### THE TASK
The records below are to be set down word for word, with every picture left out.

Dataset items
----------

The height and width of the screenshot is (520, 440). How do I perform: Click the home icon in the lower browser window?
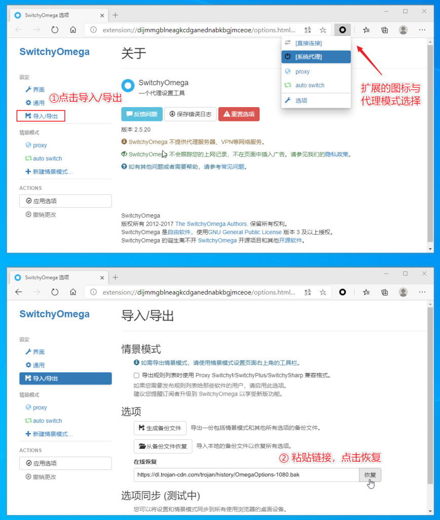click(73, 292)
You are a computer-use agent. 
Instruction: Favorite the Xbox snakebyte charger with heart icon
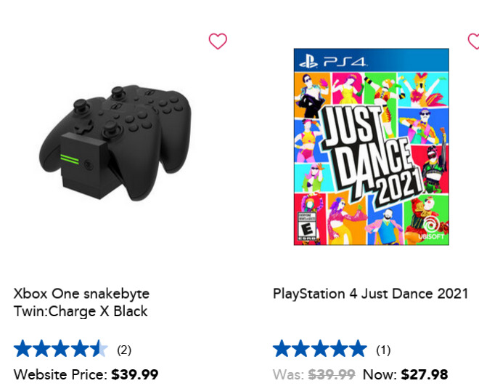[x=218, y=41]
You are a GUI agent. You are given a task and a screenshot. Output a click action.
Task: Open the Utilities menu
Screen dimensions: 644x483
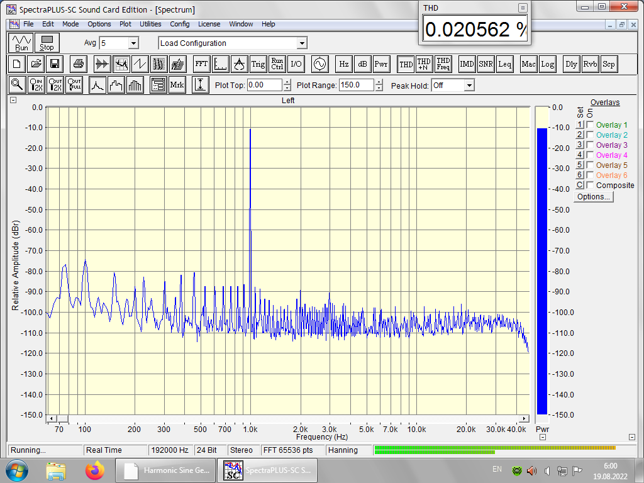point(150,24)
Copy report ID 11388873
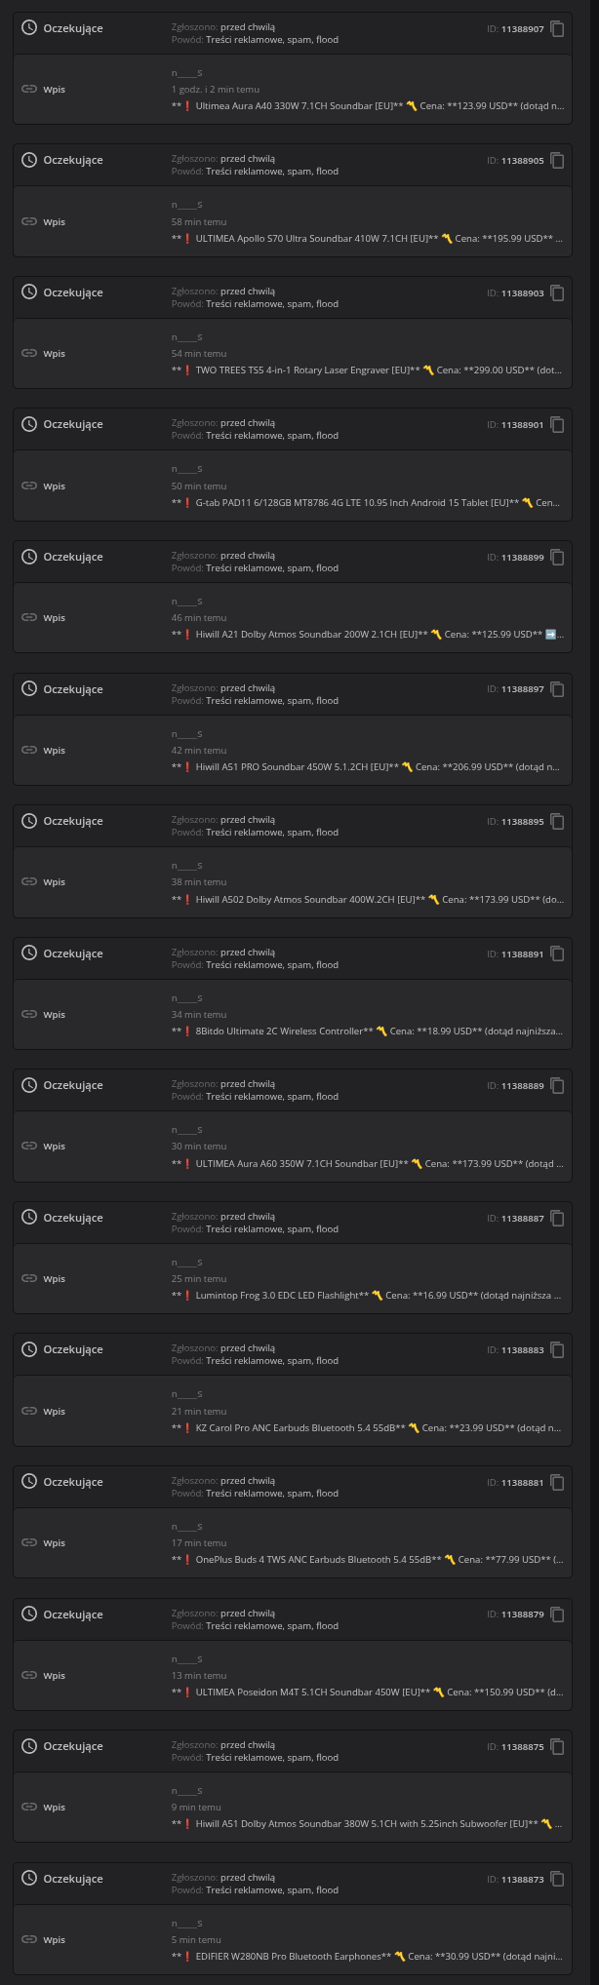Image resolution: width=599 pixels, height=1985 pixels. coord(557,1879)
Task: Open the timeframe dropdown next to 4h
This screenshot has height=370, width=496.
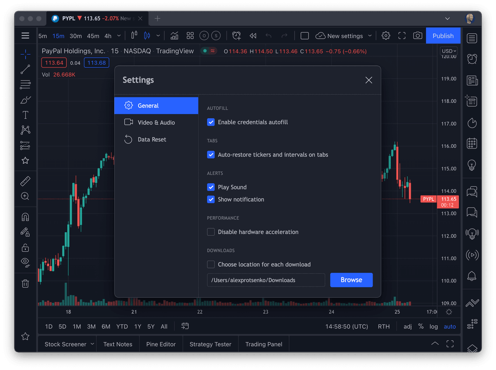Action: [x=119, y=35]
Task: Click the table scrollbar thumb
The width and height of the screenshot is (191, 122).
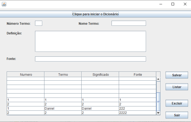Action: [158, 102]
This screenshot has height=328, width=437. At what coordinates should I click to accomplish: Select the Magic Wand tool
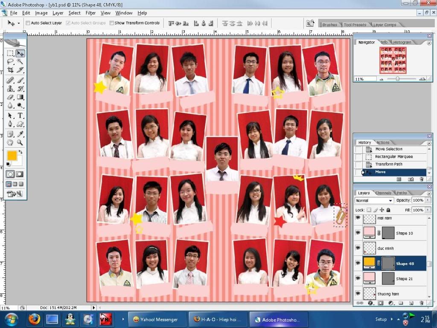(20, 62)
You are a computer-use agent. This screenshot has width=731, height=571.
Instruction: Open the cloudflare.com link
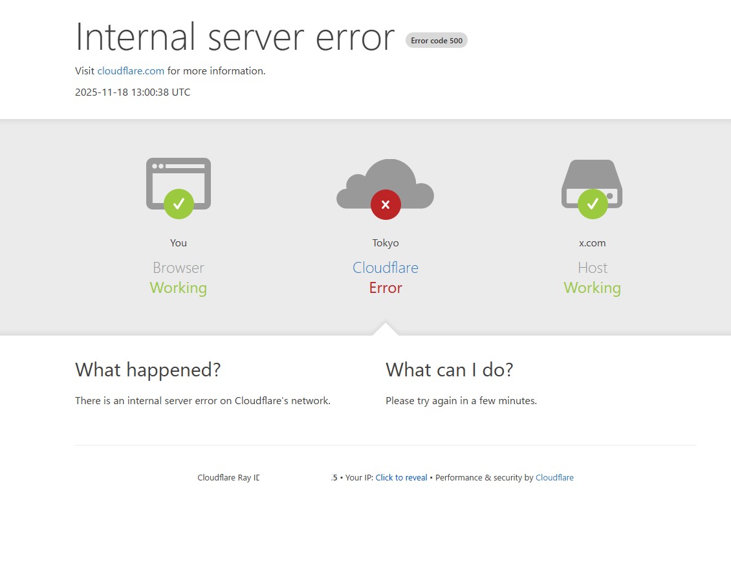point(131,71)
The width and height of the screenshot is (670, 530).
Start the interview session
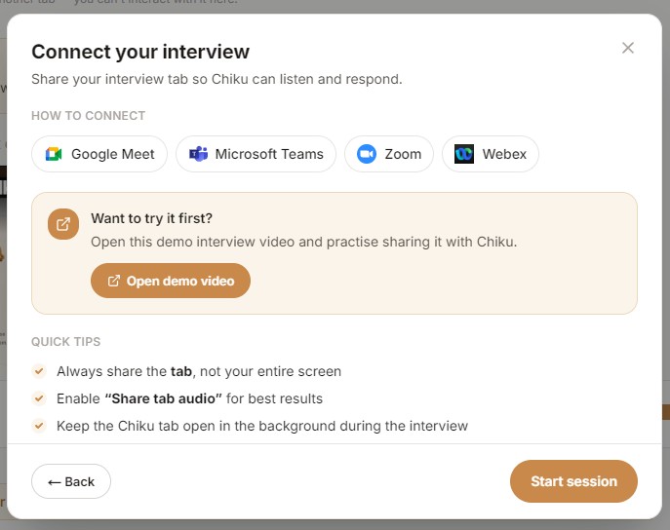[573, 481]
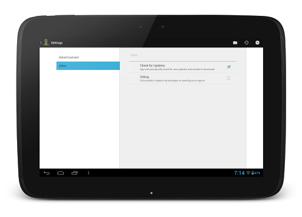
Task: Tap the soldier app icon
Action: point(46,42)
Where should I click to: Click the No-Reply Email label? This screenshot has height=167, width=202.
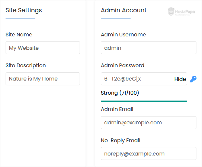(x=121, y=140)
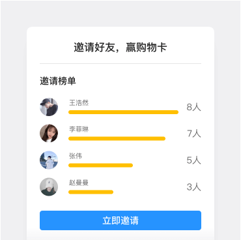Open 李菲琳's avatar photo
Screen dimensions: 241x240
[x=49, y=133]
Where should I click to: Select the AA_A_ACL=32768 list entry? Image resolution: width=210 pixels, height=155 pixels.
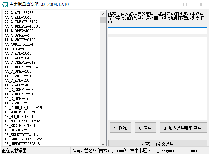click(x=19, y=13)
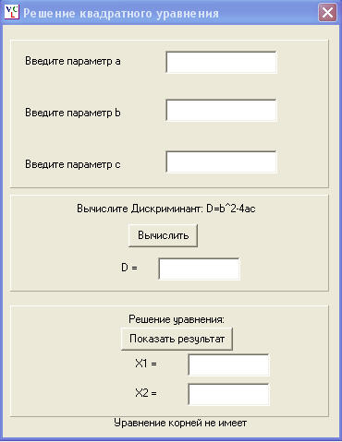Click the 'Решение уравнения:' heading
Image resolution: width=342 pixels, height=442 pixels.
pos(177,319)
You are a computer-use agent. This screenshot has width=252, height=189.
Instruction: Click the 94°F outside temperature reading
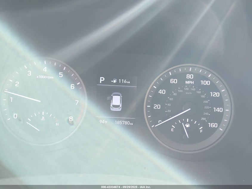(x=103, y=122)
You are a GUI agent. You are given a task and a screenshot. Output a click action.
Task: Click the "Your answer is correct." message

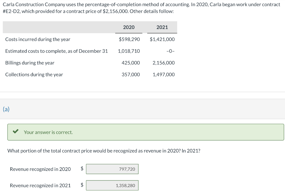point(48,132)
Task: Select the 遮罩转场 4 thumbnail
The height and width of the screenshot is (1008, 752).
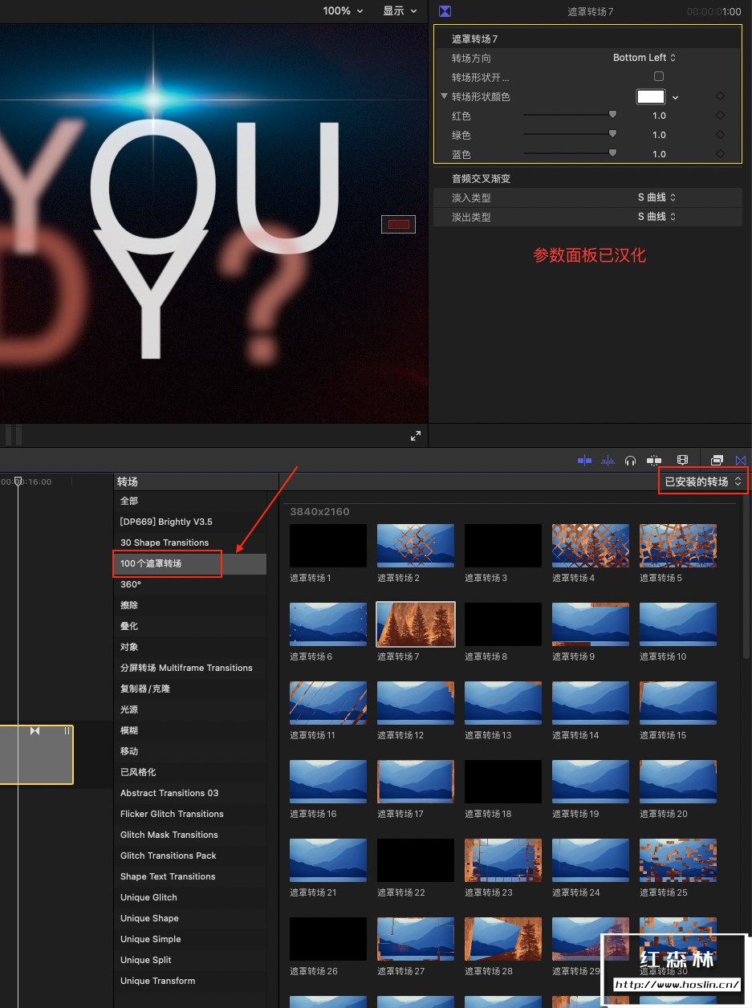Action: pos(591,546)
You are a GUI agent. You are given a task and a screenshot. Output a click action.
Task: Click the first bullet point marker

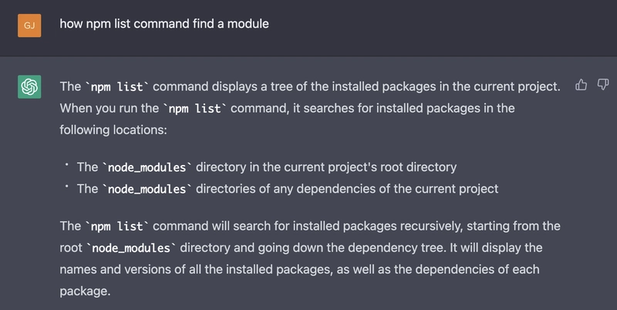[67, 166]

----------

### TASK RESPONSE
The height and width of the screenshot is (520, 440). How do I perform: Click the home icon in the lower browser window?
click(73, 292)
You are a computer-use agent. 
Instruction: Favorite the Xbox snakebyte charger with heart icon
[x=218, y=41]
You are a GUI agent. You are given a task and a screenshot. Output a click action.
Task: Open the Utilities menu
Screen dimensions: 644x483
point(150,24)
Copy report ID 11388873
Image resolution: width=599 pixels, height=1985 pixels. coord(557,1879)
Task: Open the timeframe dropdown next to 4h
This screenshot has height=370, width=496.
Action: [x=119, y=35]
Task: Click the table scrollbar thumb
The width and height of the screenshot is (191, 122).
Action: [158, 102]
This screenshot has height=328, width=437. At what coordinates should I click to accomplish: Select the Magic Wand tool
(20, 62)
You are a computer-use agent. This screenshot has width=731, height=571.
Instruction: Open the cloudflare.com link
point(131,71)
The width and height of the screenshot is (670, 530).
Start the interview session
[573, 481]
Task: Tap the soldier app icon
Action: point(46,42)
Where should I click to: Click the No-Reply Email label? This screenshot has height=167, width=202.
(x=121, y=140)
Open 李菲琳's avatar photo
Screen dimensions: 241x240
[x=49, y=133]
Where should I click to: Select the AA_A_ACL=32768 list entry? Image resolution: width=210 pixels, height=155 pixels.
click(x=19, y=13)
Click the 'Решение уравнения:' heading
Image resolution: width=342 pixels, height=442 pixels.
pos(177,319)
You are a computer-use agent. This screenshot has width=252, height=189.
Instruction: Click the 94°F outside temperature reading
(x=103, y=122)
You are a GUI agent. You are given a task and a screenshot. Output a click action.
Task: Click the "Your answer is correct." message

point(48,132)
Task: Select the 遮罩转场 4 thumbnail
The height and width of the screenshot is (1008, 752).
Action: pos(591,546)
You are a GUI agent. You are given a task and a screenshot. Output a click action.
Task: Click the first bullet point marker

[67, 166]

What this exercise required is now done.